Isaías Benjamín Rivas, de 10 años, murió tras ser baleado cerca de la medianoche mientras jugaba en la esquina de las calles Ferrari y Mortaro, en el departamento de Guaymallén. Según la Policía, el menor estaba en la vía pública cuando desde un auto gris comenzaron a disparar.

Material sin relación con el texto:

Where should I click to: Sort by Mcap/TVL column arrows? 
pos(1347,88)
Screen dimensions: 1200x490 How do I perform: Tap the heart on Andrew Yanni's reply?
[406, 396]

Uno de los proyectiles impactó en su tórax, dejándolo gravemente herido.

El niño fue derivado en la ambulancia del SEC en estado crítico al Hospital Notti donde fue diagnosticado con "herida de arma de fuego con orificio de entrada y salida en el tórax costado izquierdo". Sin embargo, pese a los esfuerzos médicos, falleció pocas horas después.

Una testigo declaró que el presunto autor, detenido esta madrugada, es un joven de 27 años con un extenso prontuario. "La policía vino hace unos meses y se lo llevaron preso (al sospechoso) y ellos nos culpan a nosotros que denunciamos al sujeto de 27 años porque vendía droga en la zona", afirmó.
El crimen desató la furia de los familiares del niño, quienes atacaron a disparos viviendas de los barrios San Vicente VI y III, donde se cree que residen los responsables. La comunidad de Guaymallén permanece conmocionada, mientras avanza la investigación para esclarecer los detalles del ataque.